The single mother of two was among the PWDs hired under the Office of the Mayor – seven as casual and 24 as job order employees – who were kicked out from city hall under the change of administration.
“We told the mayor, the elections are over. We hope she will embrace us so that the employment program for us can continue,” Guanzon said.
She said her group has been working in the city government for 11 years as “volunteers” but despite years of lobbying for an allowance, it was only in the previous term when they were included in the payroll.
Peña took over the mayoralty post from then Mayor Jejomar Erwin Binay Jr. after the latter’s suspension and later dismissal from office over corruption issues in 2015. This interrupted the Binay family’s 29 years of rule in Makati.
The family came back to power after Peña lost to Abigail Binay by more than 18,000 votes in the May 2016 polls.
However, Camiña clarified that there were no terminations. “The services of casuals, contractuals and consultants hired by Peña either lapsed or were not renewed as a result of our personnel audit and review,” he said in a statement.
He was referring to a city personnel office report showing alleged “rampant nepotism and the hiring of allies” of the former acting mayor “for political ends.”
“There was also a prevalence of double compensation where some Peña appointees received salaries and benefits from the office of the mayor and the barangay [villages],” Camiña said.
“Ghost employees – or Peña appointees who did not report for work but collected salaries – were also documented.
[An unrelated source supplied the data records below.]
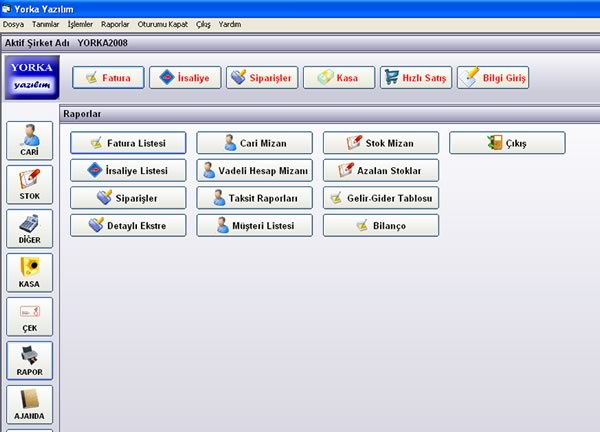Open the ÇEK check icon

29,316
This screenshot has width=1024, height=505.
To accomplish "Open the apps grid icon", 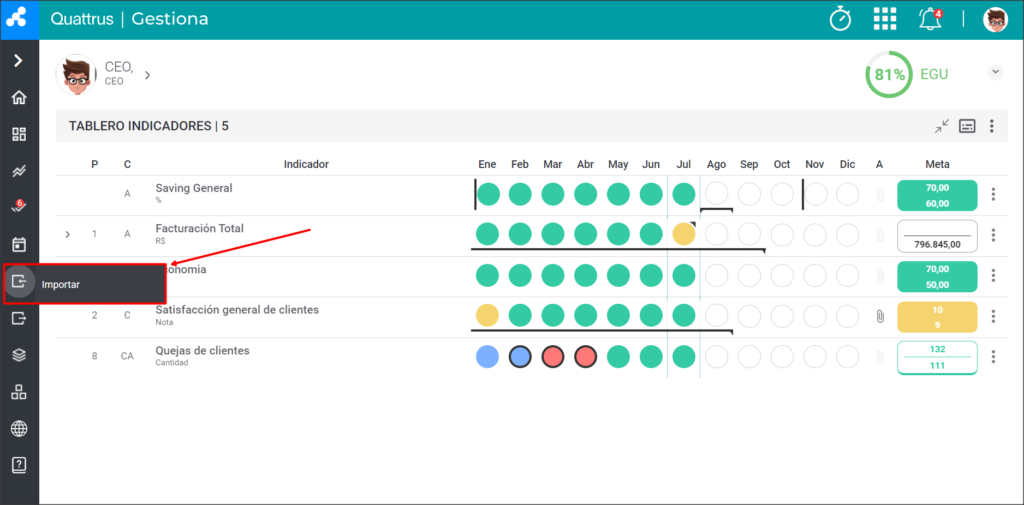I will coord(885,19).
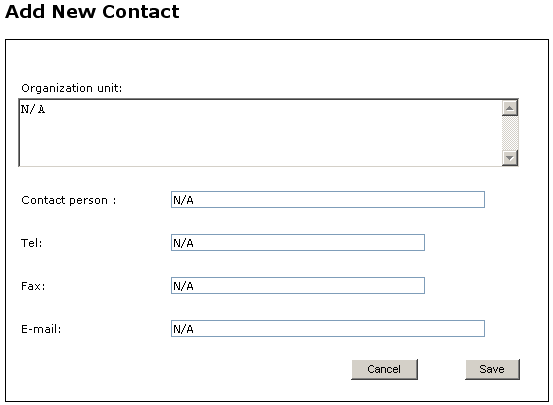Viewport: 553px width, 405px height.
Task: Click the "E-mail:" label
Action: pyautogui.click(x=41, y=329)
We also discovered that he even hired PWDs who are residents of exclusive villages,” he added.
Camiña clarified though that those interested may re-apply upon evaluation based on aptitude, skills, educational background and other requirements set under civil service rules.
However, Guanzon said the government was telling them that there was no vacant position for them.
Two highly placed sources told The Manila Times there was an office set up for differently abled employees but this has been dissolved.
This, despite Republic Act 10524, an act expanding the positions reserved for PWDs, that mandates all government agencies to reserve at least one percent of all positions for persons who have special needs.
The Manila Times followed up further details from the city hall for a week. But prior to the release of this article, a source said that an official of a city organization for PWDs was summoned by the mayor’s office, reprimanding her for supposedly undermining Binay.
She was later quoted in a press release as expressing satisfaction for the benefits the city has been providing them.
“Since I became a registered PWD of Makati eight years ago, I have been satisfied with the benefits provided by the city government. I really enjoy watching movies for free. I have no complaints,” Rosie Manto, a 64-year-old PWD resident of Barangay East Rembo, said, referring to the P11.2 million-worth of free mobility aids and free movie benefits for them.